PAM!!!!!!!!!!!!!!!!! YAY!!!!! And now we get to teach the girls more about the Olympics via you, as if teaching them about the world wasn't enough! You're awesome!YAY!!!!!!!!!!!!!!!!!!!!!!!!!

Heather Moore said...

Congrats on the job!

And I had no idea you could take the train *within* London. I thought you only took the train to leave London - kind of like the Greyhound buses here! *snort*

Colleen said...

Way to go, Pam! Delighted to hear that you are going to have another new job at this mysterious sporting event in London. Too bad you weren't able to get a job at the Olympics, which I believe is on at the same time. Wait a minute.... I think I'm getting a vision of five rings. Oh well, I'll figure it out later. Congratulations!!!! ck

J and D said...

I usually just read from my reader but came over here today to comment - congrats on the job - so fabulous!!!! (and loved the whining - that stuff would drive me crazy too!)

Kathryn said...

I believe I had almost that exact same day in Toronto this week! I spent most of my week back there jaw-dropped with very similar frustrations! Glad I'm not the only one!!

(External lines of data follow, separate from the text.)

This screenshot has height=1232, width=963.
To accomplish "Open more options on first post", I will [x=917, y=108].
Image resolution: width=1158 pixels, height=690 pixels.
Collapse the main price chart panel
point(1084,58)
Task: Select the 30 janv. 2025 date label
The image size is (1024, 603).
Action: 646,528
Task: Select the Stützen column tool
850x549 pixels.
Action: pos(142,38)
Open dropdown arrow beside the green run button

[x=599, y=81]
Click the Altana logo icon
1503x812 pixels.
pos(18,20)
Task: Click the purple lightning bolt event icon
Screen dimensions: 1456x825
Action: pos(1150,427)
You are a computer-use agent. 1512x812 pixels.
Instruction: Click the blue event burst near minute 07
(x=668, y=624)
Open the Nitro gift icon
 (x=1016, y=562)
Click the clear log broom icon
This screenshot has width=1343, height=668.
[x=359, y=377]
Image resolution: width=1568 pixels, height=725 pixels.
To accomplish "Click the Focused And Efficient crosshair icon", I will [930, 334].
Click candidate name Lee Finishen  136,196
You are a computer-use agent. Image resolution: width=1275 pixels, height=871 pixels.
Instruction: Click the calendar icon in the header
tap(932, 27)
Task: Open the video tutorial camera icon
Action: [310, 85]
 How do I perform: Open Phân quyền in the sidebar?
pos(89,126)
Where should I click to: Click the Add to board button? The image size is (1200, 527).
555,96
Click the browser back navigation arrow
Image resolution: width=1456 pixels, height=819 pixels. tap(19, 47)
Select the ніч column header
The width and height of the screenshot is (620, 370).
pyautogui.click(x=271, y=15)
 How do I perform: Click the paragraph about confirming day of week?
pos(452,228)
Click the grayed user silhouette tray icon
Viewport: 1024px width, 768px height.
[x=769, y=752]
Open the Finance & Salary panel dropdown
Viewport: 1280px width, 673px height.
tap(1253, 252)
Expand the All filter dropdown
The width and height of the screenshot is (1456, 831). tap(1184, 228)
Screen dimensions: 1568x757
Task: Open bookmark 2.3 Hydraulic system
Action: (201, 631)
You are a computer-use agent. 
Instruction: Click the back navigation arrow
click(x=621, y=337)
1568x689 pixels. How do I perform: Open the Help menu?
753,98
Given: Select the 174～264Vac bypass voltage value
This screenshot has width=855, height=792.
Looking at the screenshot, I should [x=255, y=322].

Nigel (of Nigel and Margaret) said...

Hey congrats! Just popped in for a fix after a long time away. It's somehow heartening to discover that all the UK's quirks are abnormal to people other than me. Visit Edinburgh sometime!

daphne said...

Congratulations on the new job - the Olympics - that is exciting for you, and for those of us who live vicariously thru your blog.

Unknown said...

"Every Time" LOL. I am now a mostly bicycle person too and share your perspectives on the trials and tribulations of the sport.
Congrats on the new job, and let us know how it goes. We all are rooting for you in everything you do over there. You are not just doing this for yourself, we are living vicariously through your adventures.
Your last blog had too many non-human photos - keep that in mind for future blog postings. Min. 50% of photos should have you or someone in the story in them. Humans are interesting to other humans. Fancy that!
Dinnerus Maximus coming up June 2012.